I must give an advanced thank you to the staffers of Voice of San Diego who have been more than welcoming of “Fit to Print”. It’s my personal belief that if every city in America could be as lucky as the residents of San Diego with this new start-up for local watchdog news, we would definitely not be seeing the crisis within the news industry continue. Unfortunately, VOSD remains small in staff size and has big shoes to fill as they gain the trust of a city in which the majority it’s news-goers have been reading the The San Diego Union-Tribune since 1868.
Former Union-Tribune reporters (names to be saved) have also stepped up to the plate and agreed to be filmed for the documentary as well. I’m quickly finding out through talking with these people over the phone that they have an urgency to speak out and share their concerns over the state of the industry. This is a great thing, because without their voices being heard, the private equity firms and public relations departments (who control most news outlets anyway) will continue to degrade legacy institutions. This is true not just at the Union-Tribune, but at major newspapers across the country.

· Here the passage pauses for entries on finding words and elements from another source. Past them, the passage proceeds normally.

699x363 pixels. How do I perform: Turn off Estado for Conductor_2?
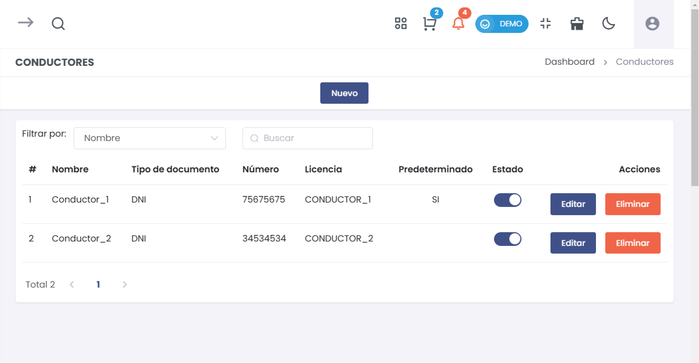point(507,239)
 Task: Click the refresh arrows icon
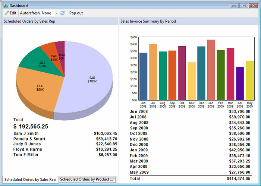pos(63,13)

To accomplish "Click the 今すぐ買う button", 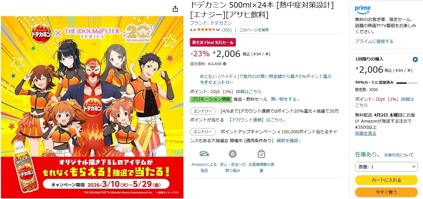I will [x=386, y=192].
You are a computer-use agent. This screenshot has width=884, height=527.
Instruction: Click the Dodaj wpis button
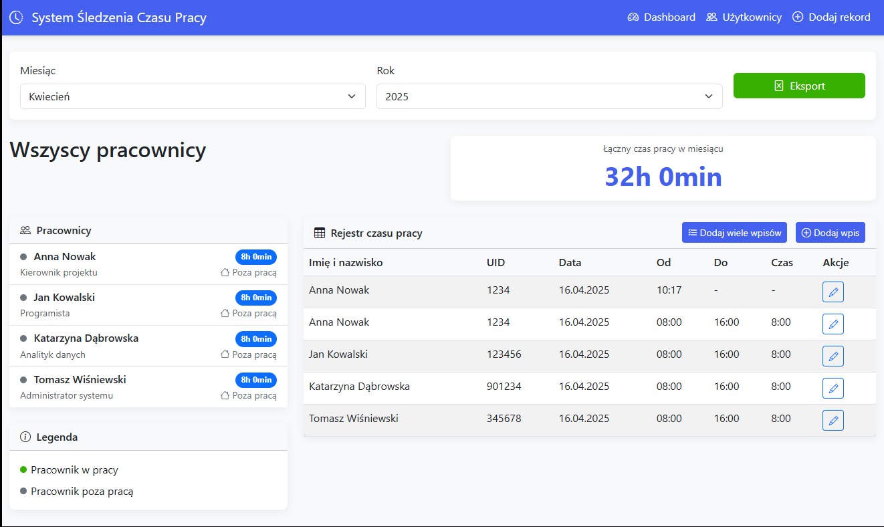tap(830, 233)
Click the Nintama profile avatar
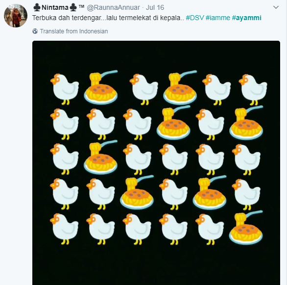The image size is (287, 285). pos(16,16)

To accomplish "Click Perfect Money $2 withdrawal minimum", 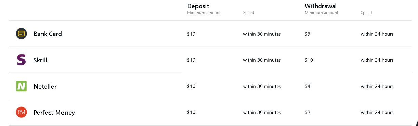I will 308,112.
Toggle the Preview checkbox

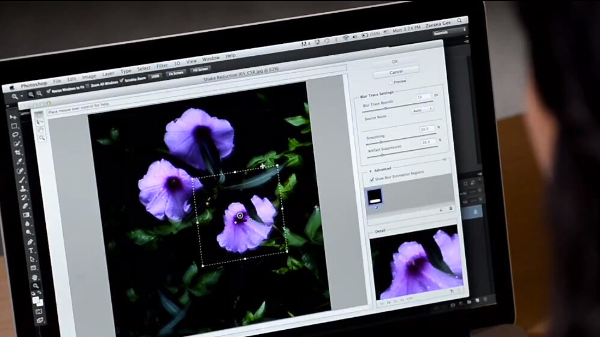pos(390,82)
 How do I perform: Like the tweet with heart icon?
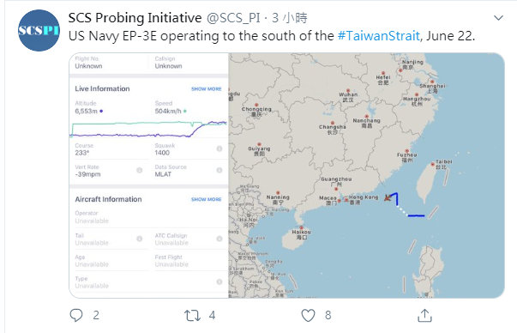(x=309, y=315)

Reporters, editors, photographers, print pressmen, web designers and other staffers didn’t kill the newspaper industry — for those who are quick to lash out against them. The industry has been eroded by a half-century of negligence and greed. The old cliché of ‘printing money’ has finally caught up to those old rich white-men who have been dominating this industry for decades. And the saga continues when examining how newspapers are attempting to “interact” with citizen journalists and non-profits. Take for example what the Union-Tribune recently did by cutting it’s ties to the Watchdog Institute. This would have supplied the paper with investigative journalism through a non-profit model. Instead, the idea has been abandoned.
Maybe some people out there believe protecting the First Amendment can come just as easily through a Beverly Hills investment firm (Platinum Equity in the Union-Tribune’s case). Others, including myself believe this is not only a sick joke, but the degradation of an American institution.
The San Diego Union-Tribune has remained one of the oldest institutions in Southern California. These days, however, it remains far removed from the era of Copley family ownership. Just another American journalistic tragedy.